What amazes me is the minimal amount of credit the authorities are willing to give him, considering quotes from the press releases and interviews which have been released in the papers so far.

Yes, the authorities claim not to want to cause unnecessary public panic, but on the downside, all these cover-up measures may lead to the public being caught unawares should anything bad happen.

We see Police Assistant Commissioner Wong Hong Kuan explaining that “When he escaped, we believe he was unaided, and therefore he does not have access to money, vehicles, modes of transport.”

Some food for thought here – Mas Selamat Kastari held a day job as a mechanic. It certainly wouldn’t surprise me if he manages to hotwire a vehicle! In addition, as locals would probably know, the recent brouhaha over CashCard thefts.. … If he’s lucky enough to hotwire a vehicle with a CashCard in its CashCard slot, there you have it – he has access to money, vehicles, and modes of transport.

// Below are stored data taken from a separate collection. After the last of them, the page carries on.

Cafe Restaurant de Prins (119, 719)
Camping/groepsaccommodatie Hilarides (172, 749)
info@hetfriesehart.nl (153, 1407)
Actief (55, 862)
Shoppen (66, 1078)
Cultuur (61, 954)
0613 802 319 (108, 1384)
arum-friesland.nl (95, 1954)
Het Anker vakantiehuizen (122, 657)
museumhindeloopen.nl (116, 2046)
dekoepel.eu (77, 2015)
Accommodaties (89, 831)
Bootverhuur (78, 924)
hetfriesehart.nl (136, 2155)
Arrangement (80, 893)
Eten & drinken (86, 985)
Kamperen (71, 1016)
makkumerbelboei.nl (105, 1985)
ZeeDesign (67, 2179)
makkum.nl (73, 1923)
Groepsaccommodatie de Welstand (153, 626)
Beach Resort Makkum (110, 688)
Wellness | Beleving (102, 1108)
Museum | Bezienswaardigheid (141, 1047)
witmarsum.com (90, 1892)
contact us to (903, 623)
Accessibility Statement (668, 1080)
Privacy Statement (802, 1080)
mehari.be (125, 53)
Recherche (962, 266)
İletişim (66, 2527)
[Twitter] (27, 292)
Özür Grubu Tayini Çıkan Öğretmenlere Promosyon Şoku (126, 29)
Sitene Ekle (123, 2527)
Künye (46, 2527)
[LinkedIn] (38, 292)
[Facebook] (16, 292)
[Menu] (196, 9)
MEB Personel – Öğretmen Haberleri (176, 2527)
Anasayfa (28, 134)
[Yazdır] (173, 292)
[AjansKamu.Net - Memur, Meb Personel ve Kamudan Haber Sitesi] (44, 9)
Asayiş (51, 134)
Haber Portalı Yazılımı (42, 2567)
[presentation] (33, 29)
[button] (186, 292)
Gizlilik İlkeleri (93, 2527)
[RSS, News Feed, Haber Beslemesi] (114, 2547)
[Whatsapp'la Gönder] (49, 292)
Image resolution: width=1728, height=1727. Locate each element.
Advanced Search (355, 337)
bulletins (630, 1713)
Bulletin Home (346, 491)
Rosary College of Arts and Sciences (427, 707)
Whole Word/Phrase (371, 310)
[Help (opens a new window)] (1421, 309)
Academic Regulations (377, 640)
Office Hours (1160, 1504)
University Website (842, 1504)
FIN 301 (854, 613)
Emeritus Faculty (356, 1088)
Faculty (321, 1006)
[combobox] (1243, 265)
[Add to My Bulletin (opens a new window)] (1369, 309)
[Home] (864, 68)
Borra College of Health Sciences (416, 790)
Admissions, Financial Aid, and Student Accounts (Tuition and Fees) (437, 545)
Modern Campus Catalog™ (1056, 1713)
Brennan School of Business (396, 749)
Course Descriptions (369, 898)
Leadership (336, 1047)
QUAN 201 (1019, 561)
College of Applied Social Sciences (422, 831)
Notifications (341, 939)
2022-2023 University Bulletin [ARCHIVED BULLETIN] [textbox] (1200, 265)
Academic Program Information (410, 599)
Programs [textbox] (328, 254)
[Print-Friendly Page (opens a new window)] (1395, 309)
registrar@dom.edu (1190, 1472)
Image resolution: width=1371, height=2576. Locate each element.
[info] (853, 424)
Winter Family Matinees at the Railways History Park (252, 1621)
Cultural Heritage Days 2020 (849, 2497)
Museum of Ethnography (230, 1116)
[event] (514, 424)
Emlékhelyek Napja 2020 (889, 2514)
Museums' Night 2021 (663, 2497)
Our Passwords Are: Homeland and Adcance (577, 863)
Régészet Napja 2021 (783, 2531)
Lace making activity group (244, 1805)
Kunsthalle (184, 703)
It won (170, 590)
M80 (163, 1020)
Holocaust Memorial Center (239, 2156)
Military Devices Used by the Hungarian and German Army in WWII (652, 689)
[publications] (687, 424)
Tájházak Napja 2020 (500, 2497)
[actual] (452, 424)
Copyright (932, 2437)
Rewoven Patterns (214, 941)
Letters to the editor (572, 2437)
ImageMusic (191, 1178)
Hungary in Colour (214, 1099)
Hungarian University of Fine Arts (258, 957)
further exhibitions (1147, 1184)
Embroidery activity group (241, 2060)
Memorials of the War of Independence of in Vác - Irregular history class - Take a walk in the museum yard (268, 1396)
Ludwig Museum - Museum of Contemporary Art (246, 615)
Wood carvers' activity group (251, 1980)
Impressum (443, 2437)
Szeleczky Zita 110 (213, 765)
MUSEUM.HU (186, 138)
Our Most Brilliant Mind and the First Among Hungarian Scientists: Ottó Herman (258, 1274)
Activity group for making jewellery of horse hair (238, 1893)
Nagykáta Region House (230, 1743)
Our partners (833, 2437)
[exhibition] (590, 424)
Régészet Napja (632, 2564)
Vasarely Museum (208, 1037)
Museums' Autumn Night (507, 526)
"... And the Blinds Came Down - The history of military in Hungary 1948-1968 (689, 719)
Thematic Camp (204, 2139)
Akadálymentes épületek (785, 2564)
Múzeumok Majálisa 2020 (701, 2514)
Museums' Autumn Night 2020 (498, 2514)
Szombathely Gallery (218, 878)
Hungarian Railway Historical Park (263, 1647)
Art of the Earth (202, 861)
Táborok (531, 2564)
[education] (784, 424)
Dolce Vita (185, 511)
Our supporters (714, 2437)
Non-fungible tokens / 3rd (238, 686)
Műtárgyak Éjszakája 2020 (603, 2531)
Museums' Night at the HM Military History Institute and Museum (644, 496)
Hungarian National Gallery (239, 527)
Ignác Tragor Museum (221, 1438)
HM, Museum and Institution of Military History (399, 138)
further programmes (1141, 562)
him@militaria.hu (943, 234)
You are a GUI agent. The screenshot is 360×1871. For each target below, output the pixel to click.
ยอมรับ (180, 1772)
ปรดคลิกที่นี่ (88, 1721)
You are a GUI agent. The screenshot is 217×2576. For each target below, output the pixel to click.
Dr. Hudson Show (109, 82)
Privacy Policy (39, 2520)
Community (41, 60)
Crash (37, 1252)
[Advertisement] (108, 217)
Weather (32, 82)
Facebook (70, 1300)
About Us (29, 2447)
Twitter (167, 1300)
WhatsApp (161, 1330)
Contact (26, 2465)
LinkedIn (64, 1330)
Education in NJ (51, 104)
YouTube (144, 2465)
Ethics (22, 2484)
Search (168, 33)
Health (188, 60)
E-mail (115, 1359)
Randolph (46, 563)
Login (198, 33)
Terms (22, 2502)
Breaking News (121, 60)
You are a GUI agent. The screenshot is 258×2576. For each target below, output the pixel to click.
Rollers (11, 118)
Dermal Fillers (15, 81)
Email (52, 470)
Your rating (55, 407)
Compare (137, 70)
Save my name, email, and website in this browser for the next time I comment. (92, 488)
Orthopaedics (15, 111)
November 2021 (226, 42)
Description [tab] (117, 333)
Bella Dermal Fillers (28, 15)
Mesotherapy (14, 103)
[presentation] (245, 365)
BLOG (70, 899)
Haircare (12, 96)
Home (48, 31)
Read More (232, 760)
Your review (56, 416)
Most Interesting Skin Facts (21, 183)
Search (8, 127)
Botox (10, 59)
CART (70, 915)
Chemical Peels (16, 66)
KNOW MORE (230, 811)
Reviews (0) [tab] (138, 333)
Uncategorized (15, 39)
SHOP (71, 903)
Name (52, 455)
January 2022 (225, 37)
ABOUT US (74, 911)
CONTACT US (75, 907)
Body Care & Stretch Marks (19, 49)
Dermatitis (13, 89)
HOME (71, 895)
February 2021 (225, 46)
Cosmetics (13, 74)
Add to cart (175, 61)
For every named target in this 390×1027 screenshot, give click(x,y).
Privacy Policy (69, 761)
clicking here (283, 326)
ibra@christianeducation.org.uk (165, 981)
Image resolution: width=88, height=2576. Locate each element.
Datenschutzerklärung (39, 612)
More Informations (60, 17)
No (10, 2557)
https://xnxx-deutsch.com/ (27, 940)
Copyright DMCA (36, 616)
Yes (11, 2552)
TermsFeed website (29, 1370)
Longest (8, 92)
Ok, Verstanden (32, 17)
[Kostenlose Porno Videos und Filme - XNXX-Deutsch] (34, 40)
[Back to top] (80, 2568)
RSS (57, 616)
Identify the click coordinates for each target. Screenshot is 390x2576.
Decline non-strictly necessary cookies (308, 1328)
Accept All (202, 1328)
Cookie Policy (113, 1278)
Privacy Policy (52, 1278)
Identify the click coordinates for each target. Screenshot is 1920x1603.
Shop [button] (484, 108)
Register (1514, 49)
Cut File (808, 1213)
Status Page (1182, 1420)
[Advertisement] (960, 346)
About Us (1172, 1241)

And in a bid to conceal his identity while on the run, he will supposedly match the following description to look out for – “Any person wearing ill-fitting clothes, avoiding eye contact, or trying to conceal his appearance by wearing a cap, sunglasses or coat” What I cannot fathom is how indelibly stupid the authorities assume him to be, while putting themselves in pole position. He had experience in escaping confinement before, he will probably know what to do and what not to do.

All this don’t quite seem to add up to me.

In addition, I came to the realisation that if the authorities did not adopt the initial wait-and-see approach, resulting in the four hour lapse time between his escape and the time when the news was broken to the public, Mas Selamat Kastari will not have gotten that four-hour headstart over the whole of Singapore.

It was revealed that about an hour after the escape, the manager of a petrol kiosk on Whitley Road said he saw a man resembling Mas Selamat limping up a flight of steps on a hill slope near Malcom Park. There you have it – if he saw the man and if he knew the man was a wanted terrorist by then, the police could have been alerted by then and he wouldn’t have had the least bit of opportunity to escape or go into hiding.

By the way, what’s with the sudden relevation that his limp is not pronounced while walking but only visible when running or brisk walking? Seems like the information being leaked is rather misleading!

But in the meantime, Singapore can relish in Nation Bonding #2, following how the grassroots bonded to pull off the successful Youth Olympics Games bid. mrbrown offers an interesting write-up on how Singaporean ministers are pretty much a positive-thinking lot, with them enthusing on how the nation has united strongly together in its will to detain and bring down the fugitive.

Oh well, the Catch 22 (no pun intended) is that, despite all the above illogicalities put forth and the grievances against said party, Mas Selamat Kastari still must be caught.

As such, I appeal to one and all yet again to be vigilant and keep your eyes open for the above man. (Picture taken from blog “Alvinology“, which took the picture from CNA)

PS: On a lighter note, does it seem to anyone else that the picture of the shaved Mas Selamat Kastari (without his moustache and goatee) is actually a Photoshopped version of the original picture?